**Assignment**
Below is a listing. Output every line of it exactly.

**Data provided**
———

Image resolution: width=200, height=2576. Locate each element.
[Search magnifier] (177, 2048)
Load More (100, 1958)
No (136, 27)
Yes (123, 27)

———

**Reply**
Image resolution: width=200, height=2576. Locate each element.
[Search magnifier] (177, 2048)
Load More (100, 1958)
No (136, 27)
Yes (123, 27)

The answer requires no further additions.